Saved entries
◆ ◆ ◆ ◆ ◆ ◆ ◆
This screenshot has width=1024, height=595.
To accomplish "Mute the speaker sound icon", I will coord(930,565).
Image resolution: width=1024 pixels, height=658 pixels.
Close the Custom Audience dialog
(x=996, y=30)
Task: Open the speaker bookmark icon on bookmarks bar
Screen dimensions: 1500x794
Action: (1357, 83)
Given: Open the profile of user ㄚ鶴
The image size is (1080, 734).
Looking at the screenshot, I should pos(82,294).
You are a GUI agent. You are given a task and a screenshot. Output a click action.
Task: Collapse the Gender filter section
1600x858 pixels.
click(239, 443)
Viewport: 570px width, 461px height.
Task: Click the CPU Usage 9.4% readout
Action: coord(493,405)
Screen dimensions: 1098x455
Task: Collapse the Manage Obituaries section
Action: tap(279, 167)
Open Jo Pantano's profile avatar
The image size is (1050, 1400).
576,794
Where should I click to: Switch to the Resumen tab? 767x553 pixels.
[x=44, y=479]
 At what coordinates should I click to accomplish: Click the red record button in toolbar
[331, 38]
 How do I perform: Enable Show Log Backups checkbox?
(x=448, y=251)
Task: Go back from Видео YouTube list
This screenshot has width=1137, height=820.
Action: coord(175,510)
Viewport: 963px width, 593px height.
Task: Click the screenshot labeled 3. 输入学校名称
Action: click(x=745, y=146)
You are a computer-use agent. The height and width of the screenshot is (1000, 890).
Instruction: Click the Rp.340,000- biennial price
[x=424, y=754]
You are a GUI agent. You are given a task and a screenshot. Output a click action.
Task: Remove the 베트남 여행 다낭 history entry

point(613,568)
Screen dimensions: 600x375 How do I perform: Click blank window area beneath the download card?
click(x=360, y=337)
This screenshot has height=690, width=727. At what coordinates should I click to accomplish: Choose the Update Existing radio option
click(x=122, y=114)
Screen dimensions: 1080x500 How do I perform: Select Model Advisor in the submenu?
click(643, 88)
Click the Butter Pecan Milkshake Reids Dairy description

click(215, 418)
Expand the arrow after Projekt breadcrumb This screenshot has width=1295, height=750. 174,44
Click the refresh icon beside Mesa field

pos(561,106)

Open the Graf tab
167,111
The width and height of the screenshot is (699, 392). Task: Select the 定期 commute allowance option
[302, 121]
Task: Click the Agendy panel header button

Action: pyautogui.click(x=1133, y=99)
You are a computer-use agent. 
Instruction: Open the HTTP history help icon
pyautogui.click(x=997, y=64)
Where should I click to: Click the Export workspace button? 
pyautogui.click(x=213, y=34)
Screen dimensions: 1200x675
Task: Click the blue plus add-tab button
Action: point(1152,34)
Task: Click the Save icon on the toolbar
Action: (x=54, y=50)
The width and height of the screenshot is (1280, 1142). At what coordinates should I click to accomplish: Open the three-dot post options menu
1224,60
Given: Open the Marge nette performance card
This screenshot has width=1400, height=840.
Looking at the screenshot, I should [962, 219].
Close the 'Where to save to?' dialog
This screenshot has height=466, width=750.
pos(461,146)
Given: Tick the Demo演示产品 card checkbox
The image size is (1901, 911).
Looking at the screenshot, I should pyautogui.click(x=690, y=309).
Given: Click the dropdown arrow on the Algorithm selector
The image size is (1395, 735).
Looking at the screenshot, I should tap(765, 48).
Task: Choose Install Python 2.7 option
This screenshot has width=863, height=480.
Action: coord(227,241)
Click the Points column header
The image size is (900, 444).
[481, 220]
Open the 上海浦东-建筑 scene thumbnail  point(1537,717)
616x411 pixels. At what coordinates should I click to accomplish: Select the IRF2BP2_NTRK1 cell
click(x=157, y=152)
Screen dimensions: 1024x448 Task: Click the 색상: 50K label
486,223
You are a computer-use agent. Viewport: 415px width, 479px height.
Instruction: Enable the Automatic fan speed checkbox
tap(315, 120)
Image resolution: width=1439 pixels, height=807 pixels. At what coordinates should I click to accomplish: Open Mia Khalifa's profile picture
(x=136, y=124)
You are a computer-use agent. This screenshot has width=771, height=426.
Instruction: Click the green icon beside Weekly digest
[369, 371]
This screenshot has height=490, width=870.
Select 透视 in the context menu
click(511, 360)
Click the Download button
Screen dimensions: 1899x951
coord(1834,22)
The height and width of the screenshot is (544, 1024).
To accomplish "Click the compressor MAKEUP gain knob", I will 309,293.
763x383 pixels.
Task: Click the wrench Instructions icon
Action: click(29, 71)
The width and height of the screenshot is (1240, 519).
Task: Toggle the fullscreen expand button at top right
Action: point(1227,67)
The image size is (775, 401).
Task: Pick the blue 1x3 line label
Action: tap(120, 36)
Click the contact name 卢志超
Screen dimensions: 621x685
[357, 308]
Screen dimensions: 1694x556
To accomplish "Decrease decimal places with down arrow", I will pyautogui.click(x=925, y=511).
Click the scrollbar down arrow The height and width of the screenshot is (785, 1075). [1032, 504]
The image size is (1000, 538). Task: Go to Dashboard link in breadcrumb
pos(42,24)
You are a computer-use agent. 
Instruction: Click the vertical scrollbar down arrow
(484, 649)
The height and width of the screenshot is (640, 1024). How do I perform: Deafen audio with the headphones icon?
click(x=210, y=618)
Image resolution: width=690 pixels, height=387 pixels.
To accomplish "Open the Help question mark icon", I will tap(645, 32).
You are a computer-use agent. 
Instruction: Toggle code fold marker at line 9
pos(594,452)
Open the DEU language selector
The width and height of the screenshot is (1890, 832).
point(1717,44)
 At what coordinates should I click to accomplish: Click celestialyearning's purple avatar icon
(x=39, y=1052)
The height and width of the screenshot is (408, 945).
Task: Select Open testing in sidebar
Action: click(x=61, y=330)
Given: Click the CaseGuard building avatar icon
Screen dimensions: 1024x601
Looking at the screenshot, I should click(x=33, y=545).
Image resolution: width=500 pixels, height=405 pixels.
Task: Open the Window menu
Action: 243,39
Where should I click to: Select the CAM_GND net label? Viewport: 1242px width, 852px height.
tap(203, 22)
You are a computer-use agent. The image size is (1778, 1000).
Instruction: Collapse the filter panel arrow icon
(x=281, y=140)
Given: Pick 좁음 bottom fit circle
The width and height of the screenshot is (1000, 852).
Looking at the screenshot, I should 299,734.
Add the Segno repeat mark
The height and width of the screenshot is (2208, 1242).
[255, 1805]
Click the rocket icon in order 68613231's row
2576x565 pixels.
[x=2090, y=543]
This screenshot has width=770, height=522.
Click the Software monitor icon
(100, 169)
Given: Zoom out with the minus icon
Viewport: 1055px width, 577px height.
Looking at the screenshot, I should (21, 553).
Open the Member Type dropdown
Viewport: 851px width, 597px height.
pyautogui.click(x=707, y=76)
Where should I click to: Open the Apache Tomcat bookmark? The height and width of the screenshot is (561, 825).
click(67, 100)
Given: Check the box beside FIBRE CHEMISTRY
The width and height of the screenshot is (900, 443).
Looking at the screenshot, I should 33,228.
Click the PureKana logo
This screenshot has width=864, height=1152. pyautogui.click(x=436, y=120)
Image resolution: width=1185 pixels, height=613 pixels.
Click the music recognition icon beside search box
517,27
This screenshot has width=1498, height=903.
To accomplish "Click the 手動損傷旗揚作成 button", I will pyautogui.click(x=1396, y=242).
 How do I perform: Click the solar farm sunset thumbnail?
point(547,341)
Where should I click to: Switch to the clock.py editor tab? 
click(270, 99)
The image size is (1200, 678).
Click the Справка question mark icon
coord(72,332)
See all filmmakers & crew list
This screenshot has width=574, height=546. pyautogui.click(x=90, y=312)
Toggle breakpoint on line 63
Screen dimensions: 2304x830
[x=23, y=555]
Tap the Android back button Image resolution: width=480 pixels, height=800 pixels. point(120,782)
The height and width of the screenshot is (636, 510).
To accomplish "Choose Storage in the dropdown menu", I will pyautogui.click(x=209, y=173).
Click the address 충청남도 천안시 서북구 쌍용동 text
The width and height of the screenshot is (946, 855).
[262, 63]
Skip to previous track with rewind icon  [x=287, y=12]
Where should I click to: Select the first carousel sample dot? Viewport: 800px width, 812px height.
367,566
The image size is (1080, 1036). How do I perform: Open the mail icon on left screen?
◆ ◆ ◆ ◆ ◆ ◆ ◆
> [Prompt]: Taking the entries above, write out exactly each line from the one holding "Where should I click to: Click" to the one holding "Given: Open the Marge nette performance card", both included, and stop there.

> [Response to this exercise]:
Where should I click to: Click the Export workspace button? 
pyautogui.click(x=213, y=34)
Screen dimensions: 1200x675
Task: Click the blue plus add-tab button
Action: point(1152,34)
Task: Click the Save icon on the toolbar
Action: (x=54, y=50)
The width and height of the screenshot is (1280, 1142). At what coordinates should I click to accomplish: Open the three-dot post options menu
1224,60
Given: Open the Marge nette performance card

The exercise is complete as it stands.